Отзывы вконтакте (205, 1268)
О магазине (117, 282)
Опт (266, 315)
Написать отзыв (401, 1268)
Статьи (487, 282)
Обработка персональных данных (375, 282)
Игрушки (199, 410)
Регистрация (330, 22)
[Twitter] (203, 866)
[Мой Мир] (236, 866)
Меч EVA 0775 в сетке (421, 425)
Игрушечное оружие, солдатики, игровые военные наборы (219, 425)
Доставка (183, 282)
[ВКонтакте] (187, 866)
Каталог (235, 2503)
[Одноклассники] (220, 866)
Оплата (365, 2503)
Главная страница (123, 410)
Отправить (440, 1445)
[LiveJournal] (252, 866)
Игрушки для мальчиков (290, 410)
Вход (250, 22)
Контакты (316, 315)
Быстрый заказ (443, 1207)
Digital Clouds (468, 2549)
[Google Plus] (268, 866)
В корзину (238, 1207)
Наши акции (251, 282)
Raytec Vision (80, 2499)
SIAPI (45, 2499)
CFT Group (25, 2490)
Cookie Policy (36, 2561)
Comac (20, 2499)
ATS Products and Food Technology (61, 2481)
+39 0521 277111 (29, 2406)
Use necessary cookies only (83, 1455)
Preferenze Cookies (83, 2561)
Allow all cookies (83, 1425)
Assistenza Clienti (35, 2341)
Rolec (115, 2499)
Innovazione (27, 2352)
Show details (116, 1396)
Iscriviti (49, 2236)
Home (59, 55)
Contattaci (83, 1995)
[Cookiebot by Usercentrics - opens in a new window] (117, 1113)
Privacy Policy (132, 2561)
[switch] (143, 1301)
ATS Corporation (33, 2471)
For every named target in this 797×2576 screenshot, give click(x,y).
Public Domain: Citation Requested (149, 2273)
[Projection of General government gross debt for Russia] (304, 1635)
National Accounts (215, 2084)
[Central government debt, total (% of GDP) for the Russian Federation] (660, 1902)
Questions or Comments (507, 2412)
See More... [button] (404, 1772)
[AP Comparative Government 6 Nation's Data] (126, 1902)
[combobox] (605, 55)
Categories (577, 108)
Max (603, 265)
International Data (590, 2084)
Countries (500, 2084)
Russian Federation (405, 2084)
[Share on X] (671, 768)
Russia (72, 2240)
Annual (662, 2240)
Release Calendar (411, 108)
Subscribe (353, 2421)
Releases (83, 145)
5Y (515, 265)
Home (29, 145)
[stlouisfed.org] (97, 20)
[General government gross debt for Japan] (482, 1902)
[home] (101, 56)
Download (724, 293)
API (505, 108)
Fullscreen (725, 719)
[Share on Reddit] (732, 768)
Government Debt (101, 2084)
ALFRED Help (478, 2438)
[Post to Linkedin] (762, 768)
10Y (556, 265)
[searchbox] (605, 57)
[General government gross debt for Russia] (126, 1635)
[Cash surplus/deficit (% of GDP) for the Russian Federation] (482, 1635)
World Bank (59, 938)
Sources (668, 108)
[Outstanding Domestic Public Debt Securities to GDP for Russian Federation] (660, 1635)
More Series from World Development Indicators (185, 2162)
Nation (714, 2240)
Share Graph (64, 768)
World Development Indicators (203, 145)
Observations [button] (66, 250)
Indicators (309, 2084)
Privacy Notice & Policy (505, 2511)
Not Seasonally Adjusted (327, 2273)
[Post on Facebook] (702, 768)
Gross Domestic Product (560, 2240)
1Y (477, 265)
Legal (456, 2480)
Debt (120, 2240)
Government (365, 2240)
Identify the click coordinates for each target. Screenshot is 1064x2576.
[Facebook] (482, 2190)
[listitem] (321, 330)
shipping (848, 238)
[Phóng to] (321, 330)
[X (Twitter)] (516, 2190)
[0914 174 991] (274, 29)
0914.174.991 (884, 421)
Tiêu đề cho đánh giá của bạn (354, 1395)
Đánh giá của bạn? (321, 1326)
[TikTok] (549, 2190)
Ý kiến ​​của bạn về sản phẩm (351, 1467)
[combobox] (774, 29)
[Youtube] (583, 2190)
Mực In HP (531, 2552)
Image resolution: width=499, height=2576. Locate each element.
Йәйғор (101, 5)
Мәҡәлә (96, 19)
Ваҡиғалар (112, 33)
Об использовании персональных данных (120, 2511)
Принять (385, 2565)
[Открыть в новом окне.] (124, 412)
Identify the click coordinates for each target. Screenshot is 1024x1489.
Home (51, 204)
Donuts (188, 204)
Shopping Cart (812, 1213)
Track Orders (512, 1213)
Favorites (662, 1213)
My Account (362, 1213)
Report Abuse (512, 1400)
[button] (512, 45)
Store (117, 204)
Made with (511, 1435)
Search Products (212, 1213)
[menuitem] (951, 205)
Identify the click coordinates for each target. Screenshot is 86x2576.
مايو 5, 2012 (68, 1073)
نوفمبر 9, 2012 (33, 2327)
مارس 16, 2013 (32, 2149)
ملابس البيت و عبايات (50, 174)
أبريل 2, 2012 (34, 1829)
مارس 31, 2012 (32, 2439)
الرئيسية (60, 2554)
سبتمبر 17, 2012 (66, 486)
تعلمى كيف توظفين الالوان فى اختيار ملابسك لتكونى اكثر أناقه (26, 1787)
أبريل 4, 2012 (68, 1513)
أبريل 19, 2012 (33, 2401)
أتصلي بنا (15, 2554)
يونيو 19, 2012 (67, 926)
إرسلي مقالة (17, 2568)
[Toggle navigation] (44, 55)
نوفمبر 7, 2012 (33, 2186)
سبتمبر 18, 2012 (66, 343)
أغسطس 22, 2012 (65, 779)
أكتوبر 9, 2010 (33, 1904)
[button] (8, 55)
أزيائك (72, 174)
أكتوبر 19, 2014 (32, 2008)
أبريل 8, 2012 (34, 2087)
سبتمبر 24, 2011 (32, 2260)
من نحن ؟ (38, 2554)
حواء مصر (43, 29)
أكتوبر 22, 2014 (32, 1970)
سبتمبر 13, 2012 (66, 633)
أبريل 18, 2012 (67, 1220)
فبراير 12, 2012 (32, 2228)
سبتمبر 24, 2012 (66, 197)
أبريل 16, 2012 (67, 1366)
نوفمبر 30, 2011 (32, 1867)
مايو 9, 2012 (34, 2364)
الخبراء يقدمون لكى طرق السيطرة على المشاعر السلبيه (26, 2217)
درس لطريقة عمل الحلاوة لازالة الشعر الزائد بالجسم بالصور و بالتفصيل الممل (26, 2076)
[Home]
* * *
• _TASK DIRECTIONS_: Retype only this range exactly: the first line of the data through the line where "Digital Clouds (468, 2549)" appears.

• _OUTPUT OF THE EXERCISE_:
Отзывы вконтакте (205, 1268)
О магазине (117, 282)
Опт (266, 315)
Написать отзыв (401, 1268)
Статьи (487, 282)
Обработка персональных данных (375, 282)
Игрушки (199, 410)
Регистрация (330, 22)
[Twitter] (203, 866)
[Мой Мир] (236, 866)
Меч EVA 0775 в сетке (421, 425)
Игрушечное оружие, солдатики, игровые военные наборы (219, 425)
Доставка (183, 282)
[ВКонтакте] (187, 866)
Каталог (235, 2503)
[Одноклассники] (220, 866)
Оплата (365, 2503)
Главная страница (123, 410)
Отправить (440, 1445)
[LiveJournal] (252, 866)
Игрушки для мальчиков (290, 410)
Вход (250, 22)
Контакты (316, 315)
Быстрый заказ (443, 1207)
Digital Clouds (468, 2549)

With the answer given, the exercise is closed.